Ma l’ex ministro non ritenne avrebbe potuto guadagnarsi onori ed apprezzamento maggiori se avesse modificato il sistema pensionistico suo e dei suoi amici parlamentari? O come al solito vale il predicare bene e il razzolar malissimo?
Riprendendo il discorso sui nuovi governanti, abbiamo assistito ad una ripresa del dibattito, con interventi traboccanti solidarietà verso gli sfortunati Martiri di Maroni, di Fassino, Prodi, Giordano, Bertinotti e così via, tutti rassicuranti sull’opportunità di una riforma correttiva che ripristini la parità di trattamento dei cittadini senza discriminazioni di sesso, religione, idee politiche e, - sarebbe il caso di aggiungere, - anno di nascita.

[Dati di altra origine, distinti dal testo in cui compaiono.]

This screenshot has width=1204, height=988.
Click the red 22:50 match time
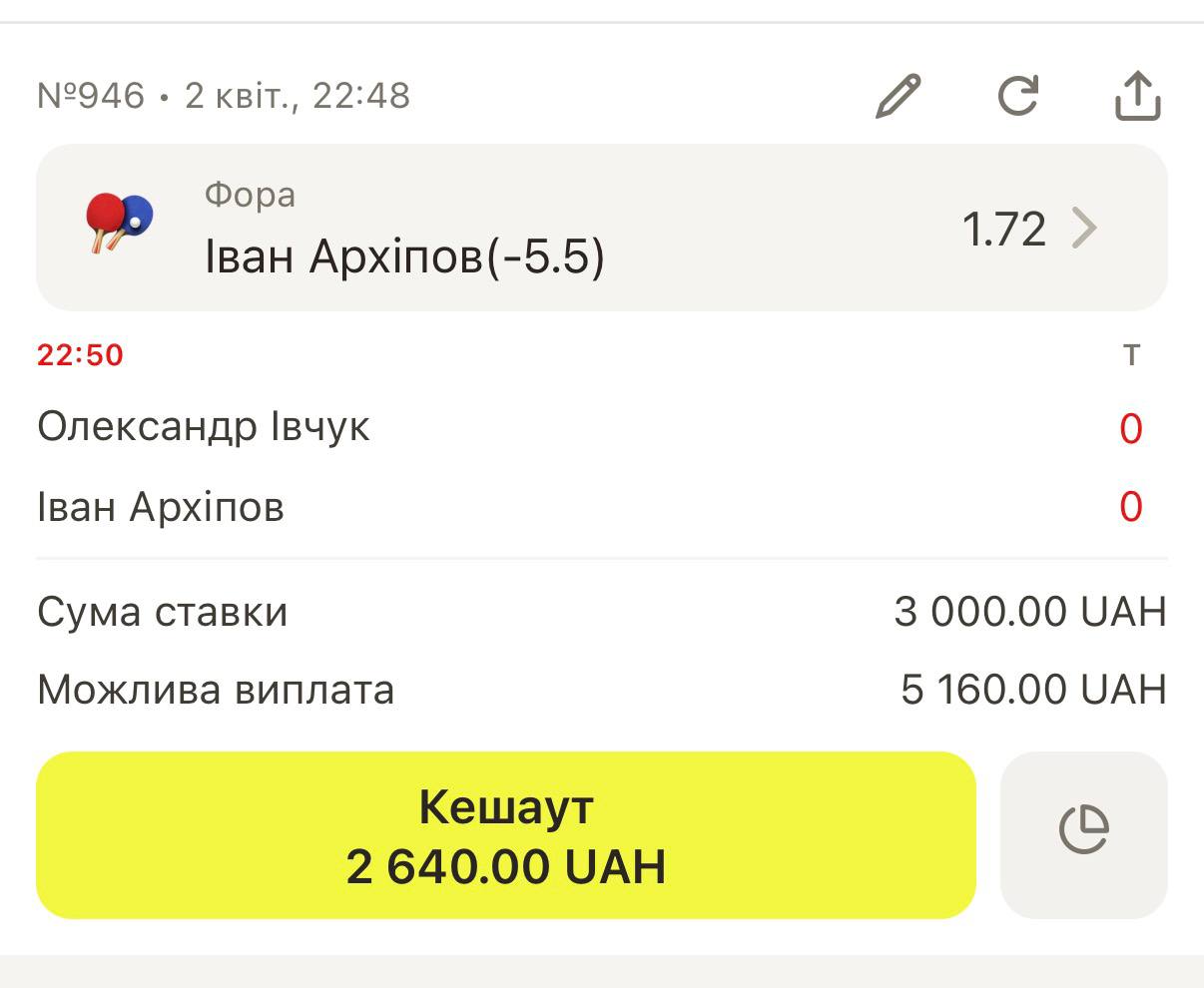point(80,355)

Tuttavia, non c’è al momento da farsi grandi illusioni, poiché il nostro è il paese in cui nulla è più definitivo di ciò che è provvisorio, come ci insegna la storia, ed i benpensanti, che alzavano gli scudi all’opposizione al tempo in cui il governo Berlusconi varava l’improvvida riforma, o che promettevano in campagna elettorale la cancellazione tout court della norma incriminata – quest’impegno è persino scritto, nero su bianco, nel programma della sinistra, - sono gli stessi che nell’attuale dibattito o si sono intiepiditi o propongono soluzioni rabberciate che, in ogni caso, sembrano preludere al tradimento degli impegni assunti verso gli elettori.
Noi vigileremo attentamente e come sempre terremo conto dei fatti, che di dichiarazioni e promesse non è mai morto nessuno. In ogni caso, confidiamo, al di là delle manfrine e dei rituali, che questi governanti vogliano esser di parola, poiché, in caso contrario, non riteniamo il paese sia più disposto a dar loro fiducia, secondo il principio che è meglio l’imbroglione ché da lui sai cosa aspettarti.